At the end of each job, a result will be reported that says if the individual job passed or not.
Experiments are verified when all jobs are complete. See the file verify_results.txt in the experiment directory.
- Run an experiment where each node generates a result to identify any slow nodes. If any slow nodes are found, fix them.

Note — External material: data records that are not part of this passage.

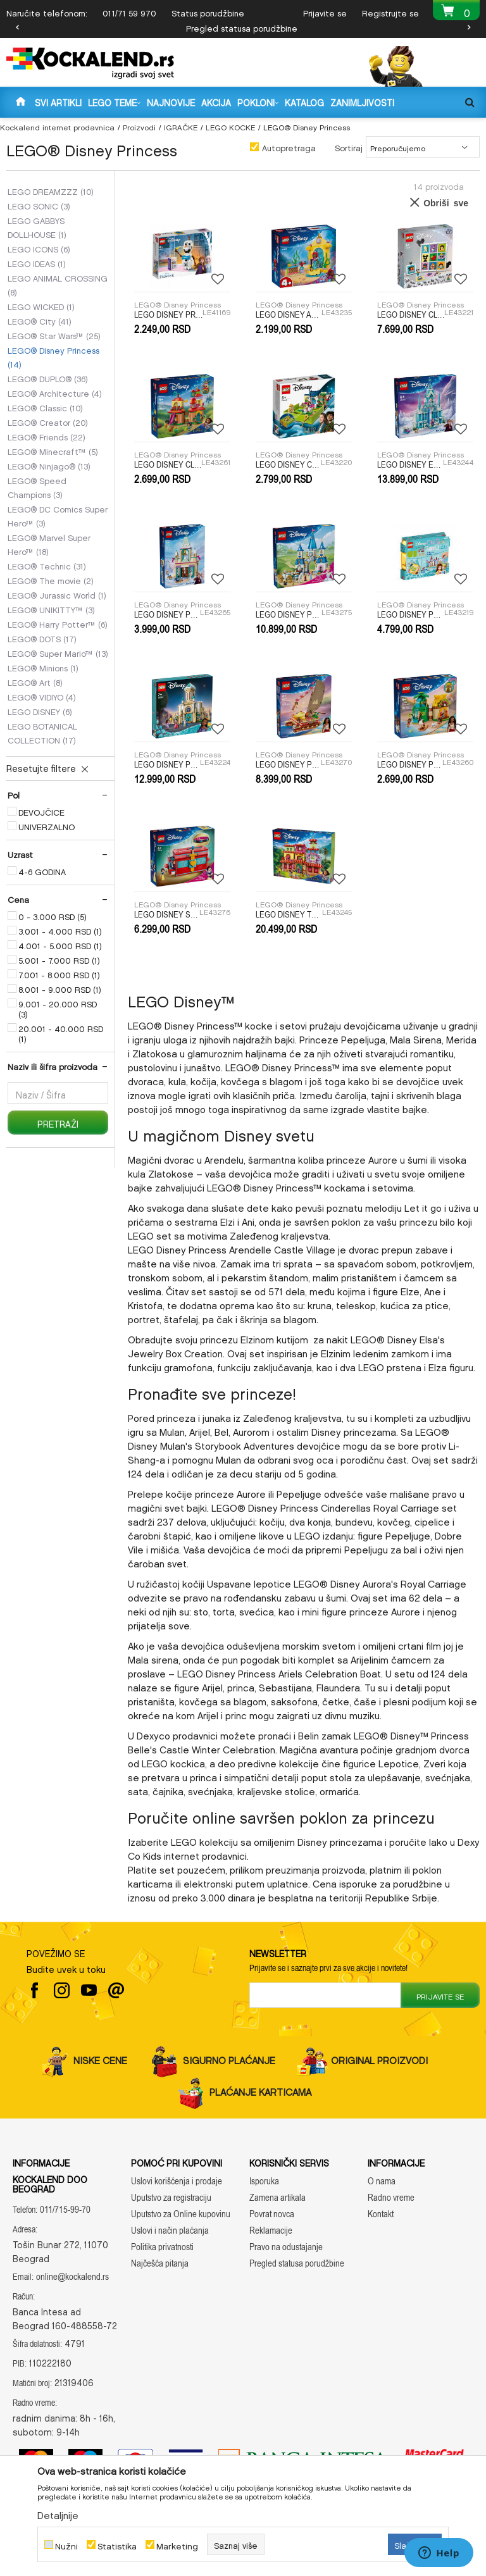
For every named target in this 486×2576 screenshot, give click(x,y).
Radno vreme (391, 2197)
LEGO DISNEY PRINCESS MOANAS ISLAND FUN (409, 764)
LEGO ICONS (39, 248)
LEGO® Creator (48, 421)
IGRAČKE (180, 126)
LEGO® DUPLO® (48, 378)
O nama (382, 2180)
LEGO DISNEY (40, 711)
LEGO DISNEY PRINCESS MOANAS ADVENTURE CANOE (288, 764)
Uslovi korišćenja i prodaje (176, 2180)
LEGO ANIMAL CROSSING (58, 284)
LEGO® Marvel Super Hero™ (49, 543)
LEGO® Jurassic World (57, 594)
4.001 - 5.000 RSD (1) (60, 945)
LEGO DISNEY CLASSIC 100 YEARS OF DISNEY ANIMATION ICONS (410, 314)
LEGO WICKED (41, 306)
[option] (243, 27)
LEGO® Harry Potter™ (58, 623)
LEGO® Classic (45, 407)
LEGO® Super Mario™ (58, 652)
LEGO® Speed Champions (37, 487)
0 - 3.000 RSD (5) (52, 916)
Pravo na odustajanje (286, 2246)
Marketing (177, 2544)
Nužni (66, 2544)
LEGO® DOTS (42, 638)
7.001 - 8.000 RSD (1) (59, 974)
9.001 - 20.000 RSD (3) (57, 1008)
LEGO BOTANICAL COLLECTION (42, 732)
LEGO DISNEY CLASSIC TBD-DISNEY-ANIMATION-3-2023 (288, 464)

./launch_hpl_experiment.py -c 1 -s dgxa100_80GG --maxnodes <maximum number of nodes to use> --cruntime enroot
- Run multi-node jobs starting with two nodes, and increase them (four, eight, etc) until the size of the job to the next power of two would be greater than half the system. At each node count, all runs should be completed successfully with similar performance. *Run two jobs at N/2 in size (N is the total number of nodes). *Run a job with all nodes.
./launch_hpl_experiment.sh -c <number of nodes> -s <system type> --cruntime enroot
Several different DGX system configurations are supported. These include:
- DGX A100 40GB - syscfg-dgxa100-40gb.sh
- DGX A100 80GB - syscfg-dgxa100-80gb.sh DGX H100 80GB - syscfg-dgxh100-80gb.sh
Note: The network topology of the DGX A100 40GB can vary depending on if you the node has the optional additional network card added. Please edit the configuration file to match your node configuration.